Further Information on Methods
RJMCMC procedure
RJMCMC was run using the BayesTraits (BT; [6,7]) package for analyzing trait evolution. BT
has multiple modules, the relevant one of which is Multistate, which can be run with ML or
MCMC analysis. Multistate is used for analyzing traits that take multiple discrete states, as is the
case for numeral extent data (which take states 2:8+).
4
BT allows freedom for selecting a variety of settings for the MCMC simulations. For both
numeral extent and opacity analyses, we set the number of MCMC iterations to 101,000,000,
throwing out the first 1,000,000 iterations as burn-in, to allow the Markov Chain to stabilize
from a typically non-ideal starting point, and sampling every 1,000 values to minimize
autocorrelation. BT by default auto-adjusts the MCMC runs so that it has an acceptance rate of
around 30%; given that 20-40% is a typical suggested acceptance rate, we kept this default
parameter unmodified.
Entropy-sorting and -weighting allow easier simultaneous visualization of the breadth of
reconstructions given by RJMCMC. To produce the entropy plots, we sorted the 100,000
reconstructions by their entropies. An entropy histogram is then constructed. Estimates of the
entropy density were given by spline interpolation of histograms. In principle we could have
used kernel density estimation to smooth the histogram, but we found that this procedure was
sufficient for our largely monomodal densities. From the sorted list of reconstructions, adjacent
100 reconstructions were averaged (for a total of 1,000 displayed reconstructions) to give the
plots a smoother appearance and to mitigate display artifacts resulting from limited screen
resolution. The reconstructions were weighted based on their entropy density value. An
alternative approach would be to plot the multinomial distribution of standard deviation for each
rate across the chain. We use the Shannon-Weiner approach because in the case of the multinomial
distribution, we would obtain multiple numbers characterizing one reconstruction, making it unclear how
the reconstructions should be sorted. Entropy gives one number and is an explicit measure for uncertainty.

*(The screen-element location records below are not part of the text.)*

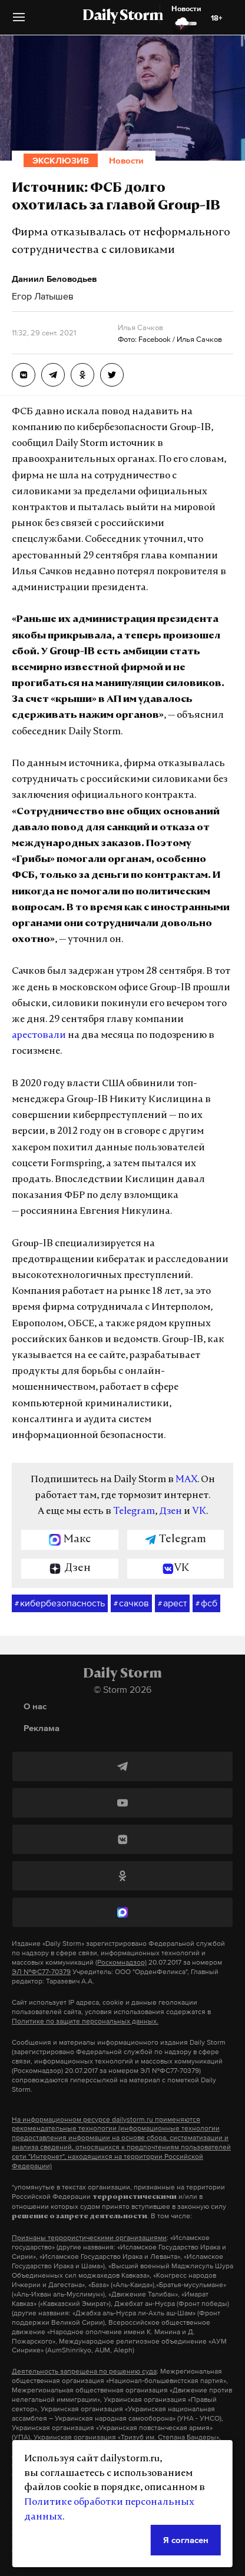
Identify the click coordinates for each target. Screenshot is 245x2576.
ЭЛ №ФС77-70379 (41, 1972)
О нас (35, 1706)
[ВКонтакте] (122, 1839)
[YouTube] (122, 1803)
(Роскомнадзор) (121, 1962)
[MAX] (122, 1912)
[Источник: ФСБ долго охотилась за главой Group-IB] (23, 375)
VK (199, 1511)
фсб (206, 1603)
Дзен (170, 1511)
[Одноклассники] (122, 1876)
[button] (19, 21)
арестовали (39, 1035)
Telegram (134, 1511)
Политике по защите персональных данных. (85, 2021)
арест (172, 1603)
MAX (186, 1480)
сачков (131, 1603)
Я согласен (185, 2540)
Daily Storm (122, 16)
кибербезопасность (60, 1603)
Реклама (41, 1728)
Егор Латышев (43, 296)
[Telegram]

BT allows priors on trait frequencies. We ran models with estimated frequencies. Using
empirically determined frequencies might have skewed the results for early tree nodes if
contemporary languages show biased trait frequencies.
Numeral extent
A model that describes the evolution of numeral extent has at most 42 parameters, one for each
possible forward/reverse transition. To parameterize the prior information, we used a uniform
distribution between 0 and a hyperparameter that was allowed to vary between 0 and multiple
ceiling values which we manually set. We found that the smaller the ceiling, the lower the
entropy for the reconstructions. Moreover, while the degree of certainty varied, the state with the
highest probability remained consistent, regardless of the ceiling (provided the ceiling was not
too high). Figure 1 in the main paper reports data from the lowest ceiling; Figures S4 to S6 give
higher ceilings (from left to right: 2x, 4x and 15x the original ceiling). Note that as the rate
ceiling increases, there is more ambiguity in general, particular with respect to whether the root
trait was ‘3’ or ‘4’. At the most relaxed rate ceiling, most reconstructions were uninformative, as
they were nearly uniform. However, certain nodes are still relatively confidently reconstructed,
particularly Mayi, Arandic, and Yolngu. These different rate ceilings on our prior distributions
represent different hypotheses about the rate of evolution of these traits, where the slower the
evolution rate, the more obscured the original states were.
5
Figure S4. Extent data for selected internal tree nodes, limit 4
Figure S5. Extent data for selected internal tree nodes, limit 8
6
Figure S6. Extent data for selected internal tree nodes, limit 30
Because every reconstruction from the Markov chain is displayed, the relative areas of each
color represents the mean degree of support. This is valid because we have modulated the
entropy-sorted reconstructions by the entropy density, which assures that the least frequent
reconstructions are not exaggerated.
Investigating rate differences
In order to investigate the properties of different transition rates, we want to discover which rates
are particularly fast or slow, both compared to other rates in the dataset, and specifically
compared to the converse rate (that is, qxy compared to qyx). There are several different ways in
which rates can be compared. We opted for three different measures: 1) the proportion of runs
where the rate is zero; 2) the proportion of runs where a given rate was fastest, and 3) the mean
rank of each rate (that is, which rate was on average fastest across all runs). The first two
measures are reported in the main text. We also examined the standard deviation of rate variance
across runs. Of these, the fastest six rates were the most stable across rank measures, and also
had the lowest standard deviation. Rates involving state 7 were the most frequently deleted
(perhaps due at least in part to the overall very low incidence of languages with extent 7 in our
dataset). Other rates varied more extensively, and also shifted rank (sometimes quite extensively)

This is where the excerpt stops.